Evelyn Douek, Wired:

There are many important questions that could be asked at the Senate Judiciary Committee hearing with tech CEOs today regarding their handling of the US 2020 election. Foremost among them should be “Where is Susan Wojcicki, YouTube’s CEO?” The election was billed as a major test for social media platforms, but it’s one that YouTube failed weeks before election day. The platform is playing host to, and is an important vector for, spreading false claims of election victory and attempts to delegitimize Biden’s win. YouTube had to have seen it all coming, and it shrugged. That’s YouTube’s fault — but it’s also a result of the success of its broader strategy to keep its head down and let other platforms be the face of the content moderation wars. In general, the media, researchers, and lawmakers have let this strategy work.

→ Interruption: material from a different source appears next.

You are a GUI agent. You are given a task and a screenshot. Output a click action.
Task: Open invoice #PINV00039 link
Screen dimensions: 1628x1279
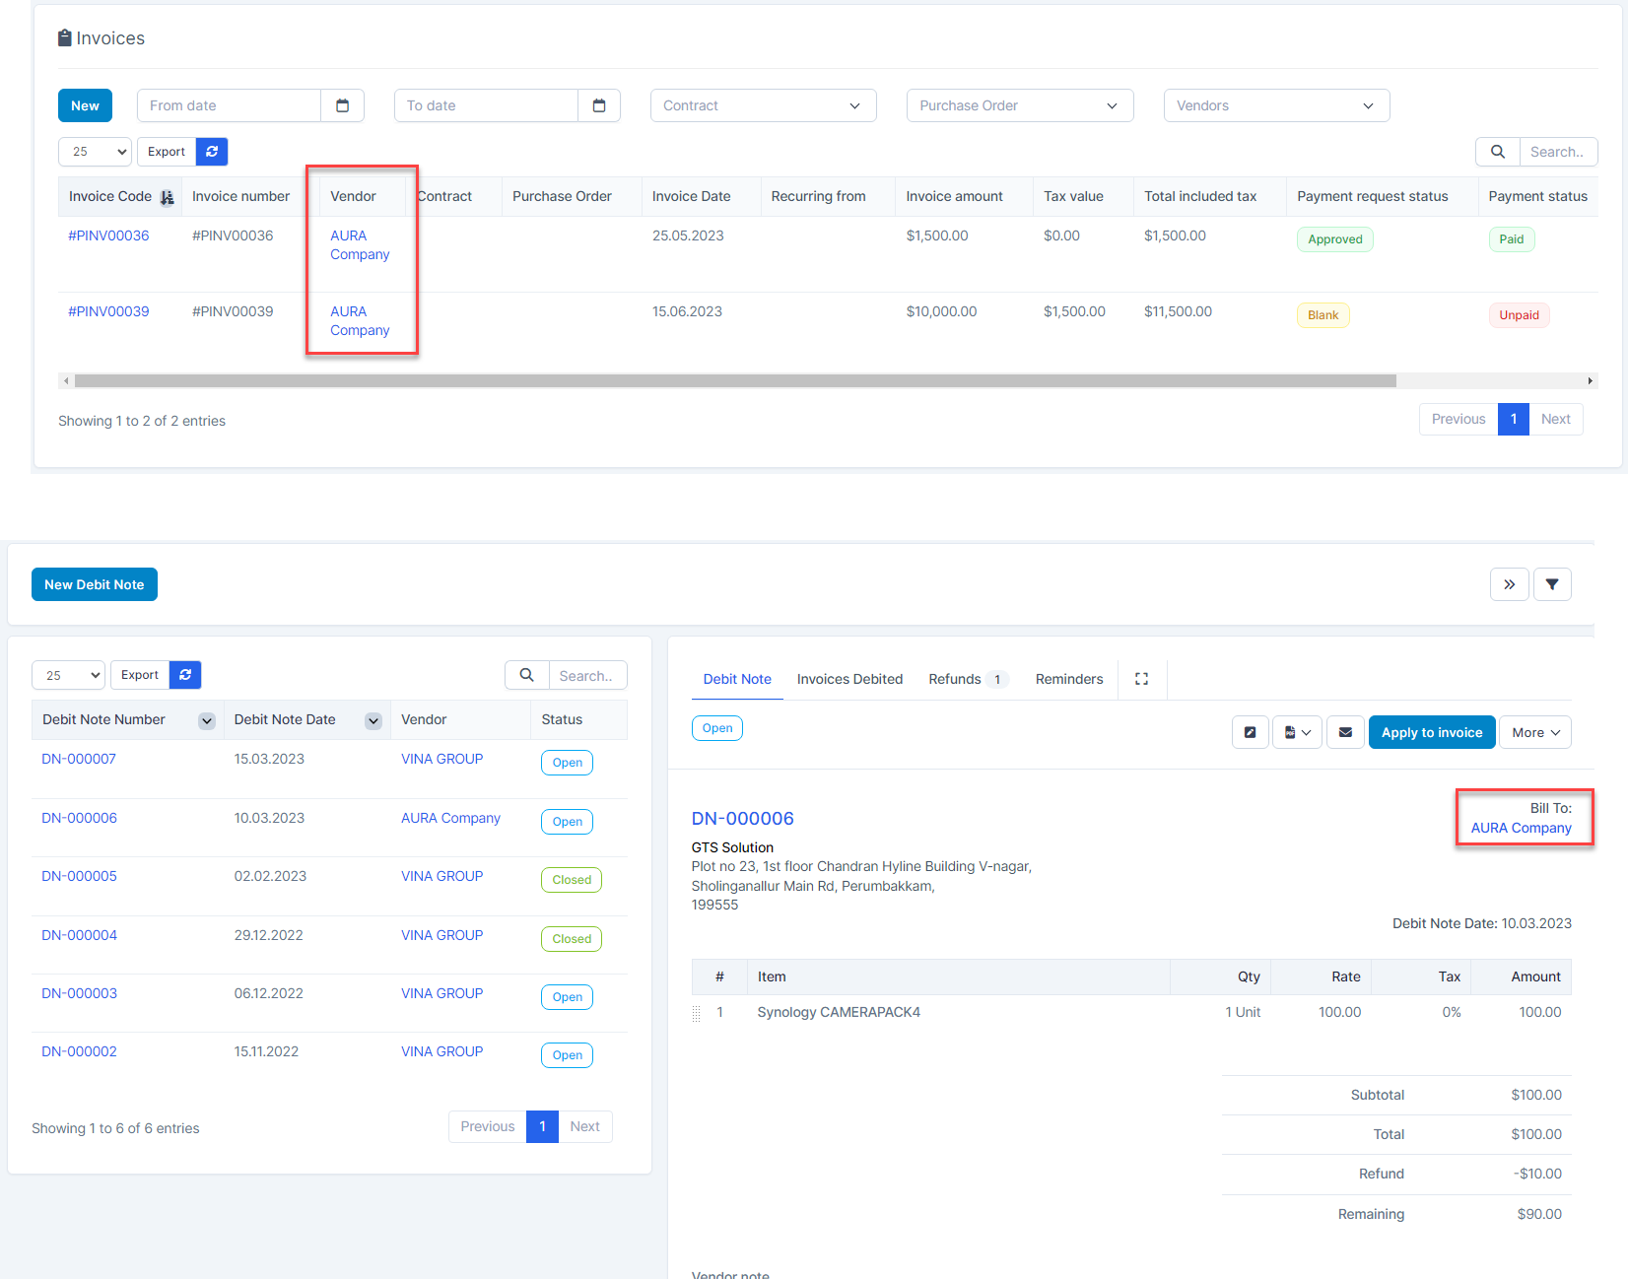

Forget misinformation and extremism for a moment — which is a wild sentence, I know. Think how strange it is that Wojcicki has escaped virtually all antitrust scrutiny.

It is impossible to recognize today’s internet without YouTube. It is the video hosting site on the web, to the extent that the company has made it suck to use with no consequences. Five hundred hours of video are uploaded to the site every minute. Just about everyone who has an acceptable connection uses YouTube. Yet, despite the huge footprint and power held by YouTube, Wojcicki has never been called before the U.S. Congress on antitrust issues.1

Is that solely because it is owned by Google, and Sundar Pichai has testified? It must be. But if it is an objective to find the best person to testify about these things, it should be the CEO. YouTube is a separate company owned by Google, and Wojcicki is its CEO. She ought to testify.

I also think this, from Douek’s article, is well-put:

This is not a call for a swath of new policies banning any and all false political content (whatever that would mean). In general, I favor intermediate measures like aggressive labelling, de-amplification, and increased friction for users sharing it further. But most of all, I favor platforms taking responsibility for the role they play in our information ecosystem, thinking ahead, being transparent, explaining their content moderation choices, and showing how they have been enforced. Clear policies, announced in advance, are an important part of platform governance: Content moderation must not only be done, but it must be seen to be legitimate and understood.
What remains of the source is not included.